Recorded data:
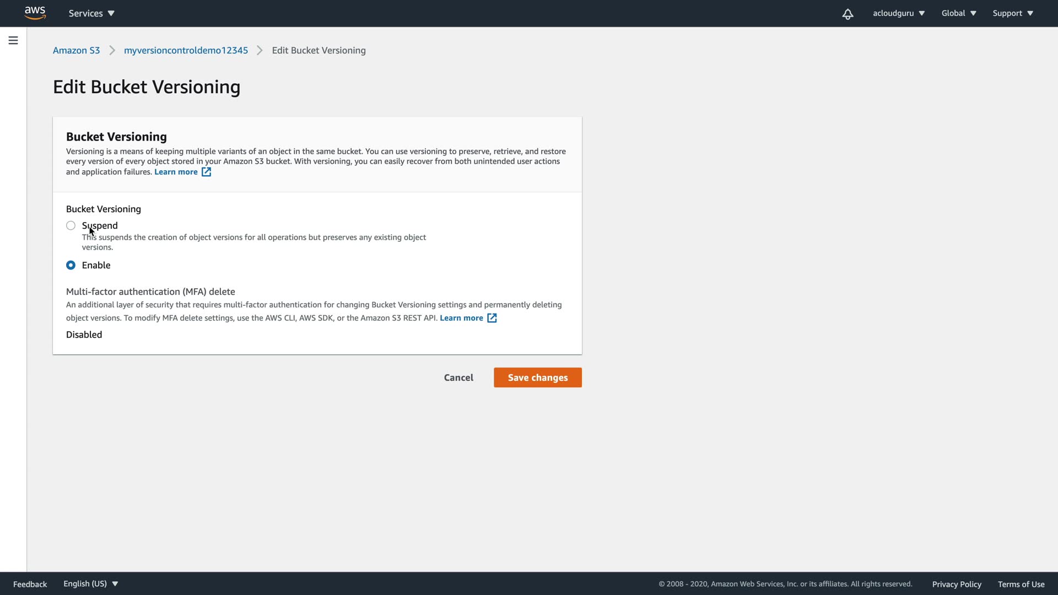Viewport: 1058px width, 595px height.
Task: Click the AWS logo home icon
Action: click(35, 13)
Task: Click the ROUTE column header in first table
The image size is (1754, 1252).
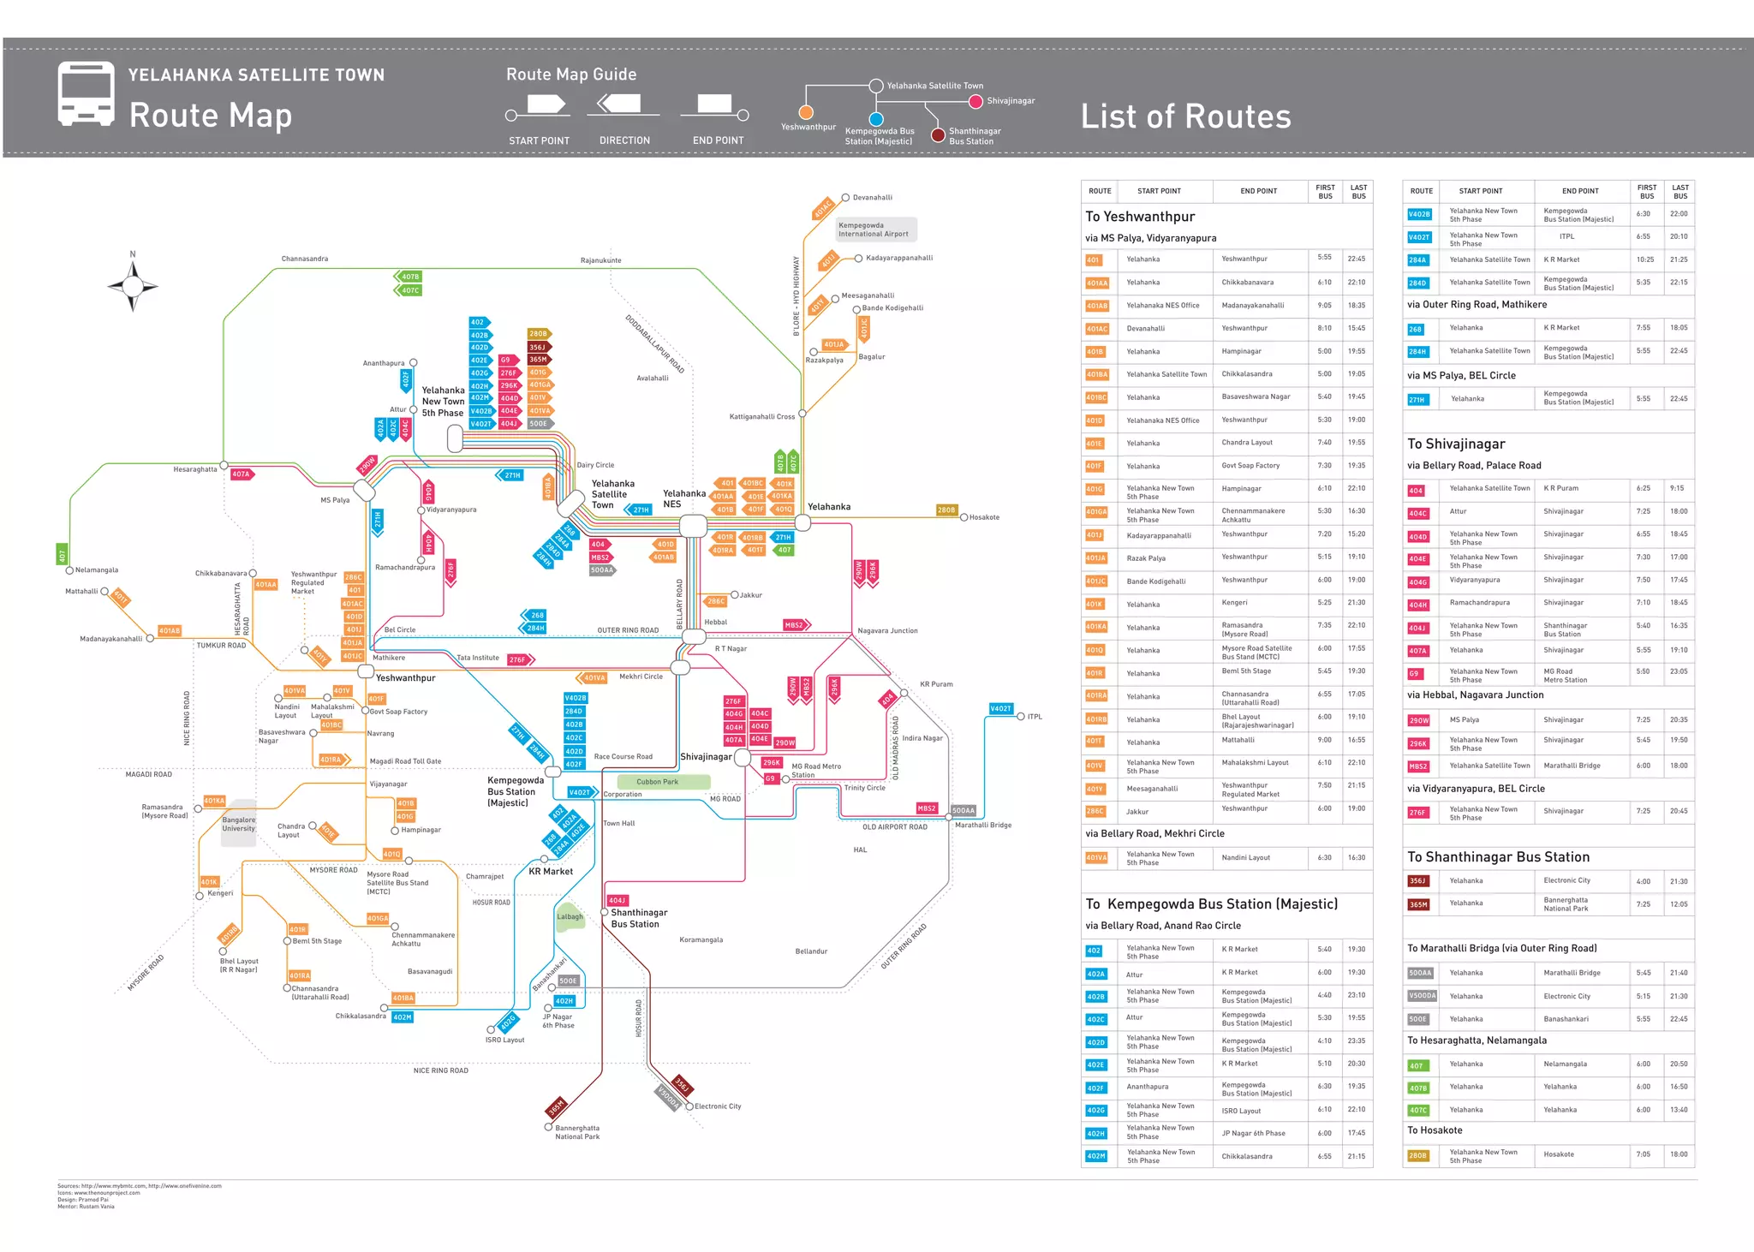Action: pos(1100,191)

▸ **Task description**
The last line of the entries marks the end, and the line with "Task: Click the ROUTE" marks the start. Output exactly those two lines and every line between them, nothing else, with the pictures left out.

▸ **Your response**
Task: Click the ROUTE column header in first table
The image size is (1754, 1252).
Action: pos(1100,191)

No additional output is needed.